» Listed entries
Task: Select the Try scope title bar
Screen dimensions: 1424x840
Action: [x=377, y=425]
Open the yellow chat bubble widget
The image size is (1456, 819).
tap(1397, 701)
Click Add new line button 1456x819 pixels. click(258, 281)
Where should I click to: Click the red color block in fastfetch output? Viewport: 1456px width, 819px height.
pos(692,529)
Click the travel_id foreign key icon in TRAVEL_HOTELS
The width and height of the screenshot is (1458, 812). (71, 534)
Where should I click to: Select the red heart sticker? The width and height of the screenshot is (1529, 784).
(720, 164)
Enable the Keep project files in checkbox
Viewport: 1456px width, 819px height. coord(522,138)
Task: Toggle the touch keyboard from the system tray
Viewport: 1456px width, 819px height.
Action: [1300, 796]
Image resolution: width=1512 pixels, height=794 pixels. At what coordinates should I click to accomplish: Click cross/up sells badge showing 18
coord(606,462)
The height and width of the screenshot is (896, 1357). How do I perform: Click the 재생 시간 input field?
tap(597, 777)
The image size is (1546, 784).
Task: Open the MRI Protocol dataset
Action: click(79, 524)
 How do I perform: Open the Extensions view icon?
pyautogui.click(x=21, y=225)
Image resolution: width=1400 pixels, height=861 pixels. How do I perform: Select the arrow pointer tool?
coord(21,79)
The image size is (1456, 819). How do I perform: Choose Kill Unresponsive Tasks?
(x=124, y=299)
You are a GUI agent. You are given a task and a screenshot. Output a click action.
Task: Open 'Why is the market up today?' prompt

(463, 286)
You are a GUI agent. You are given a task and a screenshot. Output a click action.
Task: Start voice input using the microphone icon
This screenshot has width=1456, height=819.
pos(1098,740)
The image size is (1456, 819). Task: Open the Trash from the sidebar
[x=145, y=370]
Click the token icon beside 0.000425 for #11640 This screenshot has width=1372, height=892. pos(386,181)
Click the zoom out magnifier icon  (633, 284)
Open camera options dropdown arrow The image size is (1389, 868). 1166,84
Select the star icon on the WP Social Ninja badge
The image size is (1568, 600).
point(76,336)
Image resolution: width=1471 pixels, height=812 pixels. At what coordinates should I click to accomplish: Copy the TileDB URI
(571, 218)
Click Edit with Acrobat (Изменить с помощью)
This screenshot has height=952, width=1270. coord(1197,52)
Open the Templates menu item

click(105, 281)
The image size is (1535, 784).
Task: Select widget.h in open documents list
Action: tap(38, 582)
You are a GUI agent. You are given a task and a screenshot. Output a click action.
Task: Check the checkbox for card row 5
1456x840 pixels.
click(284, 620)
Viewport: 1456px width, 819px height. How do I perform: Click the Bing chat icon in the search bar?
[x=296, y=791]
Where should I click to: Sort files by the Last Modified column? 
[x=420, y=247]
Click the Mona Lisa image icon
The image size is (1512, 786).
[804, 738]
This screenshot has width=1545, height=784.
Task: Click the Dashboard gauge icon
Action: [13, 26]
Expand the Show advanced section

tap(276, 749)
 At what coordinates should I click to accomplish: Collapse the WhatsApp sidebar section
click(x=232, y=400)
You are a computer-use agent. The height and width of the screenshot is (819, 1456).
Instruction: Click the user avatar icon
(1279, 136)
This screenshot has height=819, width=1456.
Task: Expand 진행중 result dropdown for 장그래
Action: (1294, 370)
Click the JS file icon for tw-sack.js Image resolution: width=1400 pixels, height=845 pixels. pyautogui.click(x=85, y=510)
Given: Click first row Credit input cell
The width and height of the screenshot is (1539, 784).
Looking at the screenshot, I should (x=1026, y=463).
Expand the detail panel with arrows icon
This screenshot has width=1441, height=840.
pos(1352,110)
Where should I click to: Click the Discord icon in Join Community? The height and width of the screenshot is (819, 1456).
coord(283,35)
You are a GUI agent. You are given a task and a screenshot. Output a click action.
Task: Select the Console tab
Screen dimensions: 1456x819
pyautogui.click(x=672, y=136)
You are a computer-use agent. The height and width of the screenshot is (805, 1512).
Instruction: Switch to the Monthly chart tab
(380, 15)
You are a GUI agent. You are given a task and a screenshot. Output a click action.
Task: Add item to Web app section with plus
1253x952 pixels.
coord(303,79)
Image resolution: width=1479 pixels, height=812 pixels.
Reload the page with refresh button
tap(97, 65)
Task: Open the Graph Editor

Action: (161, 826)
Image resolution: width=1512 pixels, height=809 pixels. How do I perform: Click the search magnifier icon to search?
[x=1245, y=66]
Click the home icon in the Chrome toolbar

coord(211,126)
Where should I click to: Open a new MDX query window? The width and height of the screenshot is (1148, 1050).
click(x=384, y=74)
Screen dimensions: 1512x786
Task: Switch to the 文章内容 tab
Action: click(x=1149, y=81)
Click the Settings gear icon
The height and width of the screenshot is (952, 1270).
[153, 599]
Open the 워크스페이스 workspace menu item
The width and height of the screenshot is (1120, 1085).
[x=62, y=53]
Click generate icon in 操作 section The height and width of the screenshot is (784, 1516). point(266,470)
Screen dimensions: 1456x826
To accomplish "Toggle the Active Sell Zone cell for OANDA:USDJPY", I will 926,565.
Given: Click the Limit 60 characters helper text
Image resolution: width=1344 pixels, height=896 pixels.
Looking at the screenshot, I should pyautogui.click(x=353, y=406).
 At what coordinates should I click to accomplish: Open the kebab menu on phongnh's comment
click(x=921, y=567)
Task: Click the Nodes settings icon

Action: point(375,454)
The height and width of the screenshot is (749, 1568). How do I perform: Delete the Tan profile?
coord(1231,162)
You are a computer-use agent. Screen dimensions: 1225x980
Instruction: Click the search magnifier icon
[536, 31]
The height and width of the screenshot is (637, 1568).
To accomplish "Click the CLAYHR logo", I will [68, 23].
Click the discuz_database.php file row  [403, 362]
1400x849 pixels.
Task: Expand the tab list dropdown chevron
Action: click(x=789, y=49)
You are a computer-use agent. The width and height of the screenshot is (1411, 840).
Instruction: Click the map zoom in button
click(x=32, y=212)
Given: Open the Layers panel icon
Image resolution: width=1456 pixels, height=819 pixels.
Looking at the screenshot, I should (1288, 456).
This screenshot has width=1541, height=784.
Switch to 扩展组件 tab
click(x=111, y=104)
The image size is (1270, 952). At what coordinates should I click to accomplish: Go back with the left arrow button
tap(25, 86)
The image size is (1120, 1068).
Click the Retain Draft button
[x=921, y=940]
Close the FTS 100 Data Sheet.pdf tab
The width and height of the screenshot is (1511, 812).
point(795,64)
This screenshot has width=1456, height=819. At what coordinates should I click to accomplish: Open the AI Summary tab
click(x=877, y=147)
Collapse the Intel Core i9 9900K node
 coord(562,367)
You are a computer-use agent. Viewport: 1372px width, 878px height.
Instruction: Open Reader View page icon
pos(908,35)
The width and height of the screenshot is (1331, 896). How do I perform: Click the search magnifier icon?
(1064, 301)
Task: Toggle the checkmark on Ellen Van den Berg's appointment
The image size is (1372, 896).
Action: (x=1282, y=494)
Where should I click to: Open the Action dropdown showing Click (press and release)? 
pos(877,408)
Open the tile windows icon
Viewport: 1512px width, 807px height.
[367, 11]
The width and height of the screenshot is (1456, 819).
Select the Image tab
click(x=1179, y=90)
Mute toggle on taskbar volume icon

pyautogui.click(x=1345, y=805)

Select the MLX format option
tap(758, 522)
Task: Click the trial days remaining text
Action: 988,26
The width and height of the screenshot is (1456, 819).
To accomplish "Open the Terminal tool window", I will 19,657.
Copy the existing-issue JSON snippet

» About this exercise
Lines with "computer": return each one from the data above.

» Output of the task
You are a computer-use agent. The height and width of the screenshot is (819, 1456).
You are a computer-use agent. The height and width of the screenshot is (805, 1512).
You are a computer-use agent. Screen dimensions: 1225x980
You are a computer-use agent. The width and height of the screenshot is (1411, 840).
You are a computer-use agent. Viewport: 1372px width, 878px height.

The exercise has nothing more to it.